The hybrid electrolytes typically show the consecutively connected structure of two (liquid/solid, solid/solid) or three (solid/liquid/solid, liquid/solid/liquid) electrolytes. The most common solid electrolyte adopted in the hybrid electrolytes is a thick and stiff glass film based on lithium superionic conductors (LISICONs) or sodium superionic conductors (NASICONs).5 The use of the glass film in the hybrid electrolytes, however, often gives rise to unwanted increase of internal cell resistance and loss of specific energy density of cells. In addition, bulky cell dimension and complicated cell design/fabrication are difficult to avoid.

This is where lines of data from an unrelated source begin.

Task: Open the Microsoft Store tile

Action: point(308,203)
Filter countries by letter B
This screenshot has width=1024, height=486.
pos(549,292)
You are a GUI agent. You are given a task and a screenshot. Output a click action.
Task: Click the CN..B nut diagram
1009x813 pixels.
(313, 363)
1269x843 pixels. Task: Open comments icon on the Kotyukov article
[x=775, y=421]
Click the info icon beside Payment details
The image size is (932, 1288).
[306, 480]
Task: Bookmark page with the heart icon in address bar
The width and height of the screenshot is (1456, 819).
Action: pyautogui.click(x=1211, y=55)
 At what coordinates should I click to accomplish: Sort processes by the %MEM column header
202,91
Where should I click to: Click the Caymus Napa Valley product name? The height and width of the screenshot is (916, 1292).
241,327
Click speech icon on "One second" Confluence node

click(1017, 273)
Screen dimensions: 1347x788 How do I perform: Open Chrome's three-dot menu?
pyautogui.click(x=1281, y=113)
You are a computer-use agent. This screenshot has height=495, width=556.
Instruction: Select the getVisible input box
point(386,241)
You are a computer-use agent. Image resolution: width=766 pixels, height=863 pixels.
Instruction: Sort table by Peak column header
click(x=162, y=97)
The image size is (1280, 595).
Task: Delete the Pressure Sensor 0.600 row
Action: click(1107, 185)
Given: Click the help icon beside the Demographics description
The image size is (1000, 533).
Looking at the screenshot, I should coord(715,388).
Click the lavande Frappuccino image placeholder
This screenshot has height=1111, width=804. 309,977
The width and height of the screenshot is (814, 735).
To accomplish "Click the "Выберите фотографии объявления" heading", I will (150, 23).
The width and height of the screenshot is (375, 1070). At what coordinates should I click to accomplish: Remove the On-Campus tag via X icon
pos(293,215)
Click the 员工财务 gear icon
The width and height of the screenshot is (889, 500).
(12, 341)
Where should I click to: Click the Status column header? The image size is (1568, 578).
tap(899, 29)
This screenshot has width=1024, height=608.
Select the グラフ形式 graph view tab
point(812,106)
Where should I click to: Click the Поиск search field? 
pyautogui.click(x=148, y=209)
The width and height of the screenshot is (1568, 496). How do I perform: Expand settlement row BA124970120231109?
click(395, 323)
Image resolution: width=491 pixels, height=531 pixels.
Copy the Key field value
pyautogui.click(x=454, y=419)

Here, we present a new class of monolithic heterojunction quasi-solid-state electrolytes (MH-QEs) based on thermodynamically immiscible dual phases as a new electrode-customized multifunctional electrolyte beyond conventional single-phase and hybrid electrolytes. As a proof-of-concept of the MH-QEs, their potential application to lithium–sulfur (Li–S) batteries is explored with particular attention to the shuttle effect. A key challenge facing Li–S batteries is preventing the shuttle effect (i.e., migration of dissolved polysulfides from sulfur cathodes toward lithium metal anodes) while allowing electrochemical conversion reactions in the sulfur cathodes.6,7 The two thermodynamically immiscible quasi-solid-state electrolyte (QE) layers are respectively tailored for anodes/cathodes and seamlessly connected in-series (i.e., monolithic heterojunction structure) by ultraviolet (UV) curing-assisted printing process, eventually leading to the formation of MH-QE. Each QE layer in the MH-QE consists of an ion-conducting medium (lithium bis(trifluoromethylsulphonyl) imide [LiTFSI] in polar solvents), alumina (Al2O3) nanoparticles as a mechanical spacer and UV-cured ethoxylated trimethylolpropane triacrylate (ETPTA) polymer as a flexible skeleton. Judicious control of ion–dipole interaction between Li+ ions and solvent molecules leads to change of solubility parameter (specifically, electrostatic force) of the electrolyte mixtures, resulting in the creation of the immiscible QE layers without concerns of electrolyte interdiffusion.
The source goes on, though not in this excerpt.